About this task:
Starting with the first line, output the data exactly, through to the last line.
START Data provided
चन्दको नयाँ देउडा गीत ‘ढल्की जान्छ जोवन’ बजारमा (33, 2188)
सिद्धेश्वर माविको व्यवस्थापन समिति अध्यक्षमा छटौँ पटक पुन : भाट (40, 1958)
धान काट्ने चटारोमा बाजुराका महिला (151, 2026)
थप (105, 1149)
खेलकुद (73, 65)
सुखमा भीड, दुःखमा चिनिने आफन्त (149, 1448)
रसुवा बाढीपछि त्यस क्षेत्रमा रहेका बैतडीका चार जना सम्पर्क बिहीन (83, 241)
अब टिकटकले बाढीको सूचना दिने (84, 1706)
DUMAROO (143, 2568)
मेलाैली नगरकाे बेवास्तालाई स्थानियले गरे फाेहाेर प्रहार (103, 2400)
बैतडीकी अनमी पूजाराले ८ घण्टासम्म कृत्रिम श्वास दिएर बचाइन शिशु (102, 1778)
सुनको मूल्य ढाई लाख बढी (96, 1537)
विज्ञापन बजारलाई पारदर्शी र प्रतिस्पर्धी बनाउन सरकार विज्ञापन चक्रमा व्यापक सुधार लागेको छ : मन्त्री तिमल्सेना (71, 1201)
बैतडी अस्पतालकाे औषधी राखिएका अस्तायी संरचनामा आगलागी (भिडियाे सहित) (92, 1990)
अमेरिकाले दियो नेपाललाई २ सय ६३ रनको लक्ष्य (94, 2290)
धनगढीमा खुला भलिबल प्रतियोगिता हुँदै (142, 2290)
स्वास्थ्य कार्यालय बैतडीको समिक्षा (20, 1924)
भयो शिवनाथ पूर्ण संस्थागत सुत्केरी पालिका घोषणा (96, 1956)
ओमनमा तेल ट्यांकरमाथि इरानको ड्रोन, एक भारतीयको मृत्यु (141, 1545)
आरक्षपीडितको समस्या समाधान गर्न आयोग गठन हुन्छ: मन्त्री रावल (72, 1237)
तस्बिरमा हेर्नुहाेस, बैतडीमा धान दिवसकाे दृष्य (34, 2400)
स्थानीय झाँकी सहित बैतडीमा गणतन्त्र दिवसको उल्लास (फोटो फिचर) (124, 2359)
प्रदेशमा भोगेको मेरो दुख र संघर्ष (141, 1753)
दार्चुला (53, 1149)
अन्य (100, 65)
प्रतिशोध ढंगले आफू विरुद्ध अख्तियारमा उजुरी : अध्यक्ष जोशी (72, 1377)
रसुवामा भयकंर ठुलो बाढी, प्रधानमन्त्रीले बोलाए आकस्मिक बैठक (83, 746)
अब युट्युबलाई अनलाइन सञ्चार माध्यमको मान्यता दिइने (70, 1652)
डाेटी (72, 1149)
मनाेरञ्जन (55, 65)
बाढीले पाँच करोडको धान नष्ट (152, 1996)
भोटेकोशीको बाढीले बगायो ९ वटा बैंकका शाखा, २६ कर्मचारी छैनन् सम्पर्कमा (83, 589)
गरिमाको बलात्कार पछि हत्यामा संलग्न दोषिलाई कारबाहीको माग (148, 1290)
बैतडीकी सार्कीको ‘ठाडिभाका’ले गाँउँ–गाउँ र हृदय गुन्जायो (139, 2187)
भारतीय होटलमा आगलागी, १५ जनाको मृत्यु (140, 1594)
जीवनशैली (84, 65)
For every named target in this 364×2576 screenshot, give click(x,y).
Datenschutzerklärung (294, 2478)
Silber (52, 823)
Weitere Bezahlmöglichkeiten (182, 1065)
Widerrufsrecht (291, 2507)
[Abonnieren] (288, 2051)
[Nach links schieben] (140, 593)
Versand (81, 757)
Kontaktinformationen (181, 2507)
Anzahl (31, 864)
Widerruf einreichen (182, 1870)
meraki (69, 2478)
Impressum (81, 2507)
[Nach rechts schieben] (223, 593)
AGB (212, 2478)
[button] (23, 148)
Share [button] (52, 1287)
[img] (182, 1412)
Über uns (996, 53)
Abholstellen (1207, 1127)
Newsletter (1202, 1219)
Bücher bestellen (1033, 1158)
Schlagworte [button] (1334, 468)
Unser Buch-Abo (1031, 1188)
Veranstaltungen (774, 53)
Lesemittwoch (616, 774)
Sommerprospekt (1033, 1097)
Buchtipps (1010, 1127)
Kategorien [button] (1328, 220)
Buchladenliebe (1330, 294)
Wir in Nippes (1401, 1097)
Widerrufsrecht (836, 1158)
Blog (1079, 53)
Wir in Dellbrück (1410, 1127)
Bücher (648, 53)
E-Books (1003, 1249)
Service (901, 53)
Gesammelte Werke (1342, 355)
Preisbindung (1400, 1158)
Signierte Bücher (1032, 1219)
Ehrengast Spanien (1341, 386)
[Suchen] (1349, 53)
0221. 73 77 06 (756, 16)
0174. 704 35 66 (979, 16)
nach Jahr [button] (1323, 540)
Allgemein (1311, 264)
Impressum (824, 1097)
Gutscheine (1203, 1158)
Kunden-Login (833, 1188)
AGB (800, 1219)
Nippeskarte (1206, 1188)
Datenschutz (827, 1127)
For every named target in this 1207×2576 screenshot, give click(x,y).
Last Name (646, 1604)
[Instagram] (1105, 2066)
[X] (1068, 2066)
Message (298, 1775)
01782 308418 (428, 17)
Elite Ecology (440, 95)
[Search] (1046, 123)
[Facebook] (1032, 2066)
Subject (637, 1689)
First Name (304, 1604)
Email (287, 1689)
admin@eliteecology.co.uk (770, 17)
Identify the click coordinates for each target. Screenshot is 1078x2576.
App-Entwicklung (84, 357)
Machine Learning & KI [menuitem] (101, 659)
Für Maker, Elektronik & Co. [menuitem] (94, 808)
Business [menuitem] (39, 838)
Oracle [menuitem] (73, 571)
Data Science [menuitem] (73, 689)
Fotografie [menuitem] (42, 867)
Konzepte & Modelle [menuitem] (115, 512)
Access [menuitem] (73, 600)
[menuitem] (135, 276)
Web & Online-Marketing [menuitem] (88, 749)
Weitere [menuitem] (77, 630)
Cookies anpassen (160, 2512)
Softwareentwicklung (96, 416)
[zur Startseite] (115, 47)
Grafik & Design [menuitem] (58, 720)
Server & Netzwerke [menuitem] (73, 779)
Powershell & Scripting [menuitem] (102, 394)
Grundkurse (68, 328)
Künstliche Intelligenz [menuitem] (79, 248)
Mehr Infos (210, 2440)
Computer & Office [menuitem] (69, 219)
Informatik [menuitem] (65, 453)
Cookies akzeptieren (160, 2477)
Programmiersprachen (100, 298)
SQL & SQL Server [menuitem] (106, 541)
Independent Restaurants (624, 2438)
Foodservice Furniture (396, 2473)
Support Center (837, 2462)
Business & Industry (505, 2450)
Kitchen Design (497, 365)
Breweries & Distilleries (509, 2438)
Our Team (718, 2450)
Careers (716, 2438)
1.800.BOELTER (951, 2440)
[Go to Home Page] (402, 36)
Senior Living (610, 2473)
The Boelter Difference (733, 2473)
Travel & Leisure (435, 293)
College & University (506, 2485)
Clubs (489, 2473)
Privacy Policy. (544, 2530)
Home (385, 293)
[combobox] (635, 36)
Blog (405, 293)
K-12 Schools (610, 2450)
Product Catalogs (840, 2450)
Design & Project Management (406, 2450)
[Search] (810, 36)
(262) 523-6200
END Data provided
Solved problem:
चन्दको नयाँ देउडा गीत ‘ढल्की जान्छ जोवन’ बजारमा (33, 2188)
सिद्धेश्वर माविको व्यवस्थापन समिति अध्यक्षमा छटौँ पटक पुन : भाट (40, 1958)
धान काट्ने चटारोमा बाजुराका महिला (151, 2026)
थप (105, 1149)
खेलकुद (73, 65)
सुखमा भीड, दुःखमा चिनिने आफन्त (149, 1448)
रसुवा बाढीपछि त्यस क्षेत्रमा रहेका बैतडीका चार जना सम्पर्क बिहीन (83, 241)
अब टिकटकले बाढीको सूचना दिने (84, 1706)
DUMAROO (143, 2568)
मेलाैली नगरकाे बेवास्तालाई स्थानियले गरे फाेहाेर प्रहार (103, 2400)
बैतडीकी अनमी पूजाराले ८ घण्टासम्म कृत्रिम श्वास दिएर बचाइन शिशु (102, 1778)
सुनको मूल्य ढाई लाख बढी (96, 1537)
विज्ञापन बजारलाई पारदर्शी र प्रतिस्पर्धी बनाउन सरकार विज्ञापन चक्रमा व्यापक सुधार लागेको छ : मन्त्री तिमल्सेना (71, 1201)
बैतडी अस्पतालकाे औषधी राखिएका अस्तायी संरचनामा आगलागी (भिडियाे सहित) (92, 1990)
अमेरिकाले दियो नेपाललाई २ सय ६३ रनको लक्ष्य (94, 2290)
धनगढीमा खुला भलिबल प्रतियोगिता हुँदै (142, 2290)
स्वास्थ्य कार्यालय बैतडीको समिक्षा (20, 1924)
भयो शिवनाथ पूर्ण संस्थागत सुत्केरी पालिका घोषणा (96, 1956)
ओमनमा तेल ट्यांकरमाथि इरानको ड्रोन, एक भारतीयको मृत्यु (141, 1545)
आरक्षपीडितको समस्या समाधान गर्न आयोग गठन हुन्छ: मन्त्री रावल (72, 1237)
तस्बिरमा हेर्नुहाेस, बैतडीमा धान दिवसकाे दृष्य (34, 2400)
स्थानीय झाँकी सहित बैतडीमा गणतन्त्र दिवसको उल्लास (फोटो फिचर) (124, 2359)
प्रदेशमा भोगेको मेरो दुख र संघर्ष (141, 1753)
दार्चुला (53, 1149)
अन्य (100, 65)
प्रतिशोध ढंगले आफू विरुद्ध अख्तियारमा उजुरी : अध्यक्ष जोशी (72, 1377)
रसुवामा भयकंर ठुलो बाढी, प्रधानमन्त्रीले बोलाए आकस्मिक बैठक (83, 746)
अब युट्युबलाई अनलाइन सञ्चार माध्यमको मान्यता दिइने (70, 1652)
डाेटी (72, 1149)
मनाेरञ्जन (55, 65)
बाढीले पाँच करोडको धान नष्ट (152, 1996)
भोटेकोशीको बाढीले बगायो ९ वटा बैंकका शाखा, २६ कर्मचारी छैनन् सम्पर्कमा (83, 589)
गरिमाको बलात्कार पछि हत्यामा संलग्न दोषिलाई कारबाहीको माग (148, 1290)
बैतडीकी सार्कीको ‘ठाडिभाका’ले गाँउँ–गाउँ र हृदय गुन्जायो (139, 2187)
भारतीय होटलमा आगलागी, १५ जनाको मृत्यु (140, 1594)
जीवनशैली (84, 65)
For every named target in this 364×2576 screenshot, give click(x,y).
Datenschutzerklärung (294, 2478)
Silber (52, 823)
Weitere Bezahlmöglichkeiten (182, 1065)
Widerrufsrecht (291, 2507)
[Abonnieren] (288, 2051)
[Nach links schieben] (140, 593)
Versand (81, 757)
Kontaktinformationen (181, 2507)
Anzahl (31, 864)
Widerruf einreichen (182, 1870)
meraki (69, 2478)
Impressum (81, 2507)
[Nach rechts schieben] (223, 593)
AGB (212, 2478)
[button] (23, 148)
Share [button] (52, 1287)
[img] (182, 1412)
Über uns (996, 53)
Abholstellen (1207, 1127)
Newsletter (1202, 1219)
Bücher bestellen (1033, 1158)
Schlagworte [button] (1334, 468)
Unser Buch-Abo (1031, 1188)
Veranstaltungen (774, 53)
Lesemittwoch (616, 774)
Sommerprospekt (1033, 1097)
Buchtipps (1010, 1127)
Kategorien [button] (1328, 220)
Buchladenliebe (1330, 294)
Wir in Nippes (1401, 1097)
Widerrufsrecht (836, 1158)
Blog (1079, 53)
Wir in Dellbrück (1410, 1127)
Bücher (648, 53)
E-Books (1003, 1249)
Service (901, 53)
Gesammelte Werke (1342, 355)
Preisbindung (1400, 1158)
Signierte Bücher (1032, 1219)
Ehrengast Spanien (1341, 386)
[Suchen] (1349, 53)
0221. 73 77 06 (756, 16)
0174. 704 35 66 (979, 16)
nach Jahr [button] (1323, 540)
Allgemein (1311, 264)
Impressum (824, 1097)
Gutscheine (1203, 1158)
Kunden-Login (833, 1188)
AGB (800, 1219)
Nippeskarte (1206, 1188)
Datenschutz (827, 1127)
For every named target in this 1207×2576 screenshot, give click(x,y).
Last Name (646, 1604)
[Instagram] (1105, 2066)
[X] (1068, 2066)
Message (298, 1775)
01782 308418 (428, 17)
Elite Ecology (440, 95)
[Search] (1046, 123)
[Facebook] (1032, 2066)
Subject (637, 1689)
First Name (304, 1604)
Email (287, 1689)
admin@eliteecology.co.uk (770, 17)
Identify the click coordinates for each target. Screenshot is 1078x2576.
App-Entwicklung (84, 357)
Machine Learning & KI [menuitem] (101, 659)
Für Maker, Elektronik & Co. [menuitem] (94, 808)
Business [menuitem] (39, 838)
Oracle [menuitem] (73, 571)
Data Science [menuitem] (73, 689)
Fotografie [menuitem] (42, 867)
Konzepte & Modelle [menuitem] (115, 512)
Access [menuitem] (73, 600)
[menuitem] (135, 276)
Web & Online-Marketing [menuitem] (88, 749)
Weitere [menuitem] (77, 630)
Cookies anpassen (160, 2512)
Softwareentwicklung (96, 416)
[zur Startseite] (115, 47)
Grafik & Design [menuitem] (58, 720)
Server & Netzwerke [menuitem] (73, 779)
Powershell & Scripting [menuitem] (102, 394)
Grundkurse (68, 328)
Künstliche Intelligenz [menuitem] (79, 248)
Mehr Infos (210, 2440)
Computer & Office [menuitem] (69, 219)
Informatik [menuitem] (65, 453)
Cookies akzeptieren (160, 2477)
Programmiersprachen (100, 298)
SQL & SQL Server [menuitem] (106, 541)
Independent Restaurants (624, 2438)
Foodservice Furniture (396, 2473)
Support Center (837, 2462)
Business & Industry (505, 2450)
Kitchen Design (497, 365)
Breweries & Distilleries (509, 2438)
Our Team (718, 2450)
Careers (716, 2438)
1.800.BOELTER (951, 2440)
[Go to Home Page] (402, 36)
Senior Living (610, 2473)
The Boelter Difference (733, 2473)
Travel & Leisure (435, 293)
College & University (506, 2485)
Clubs (489, 2473)
Privacy Policy. (544, 2530)
Home (385, 293)
[combobox] (635, 36)
Blog (405, 293)
K-12 Schools (610, 2450)
Product Catalogs (840, 2450)
Design & Project Management (406, 2450)
[Search] (810, 36)
(262) 523-6200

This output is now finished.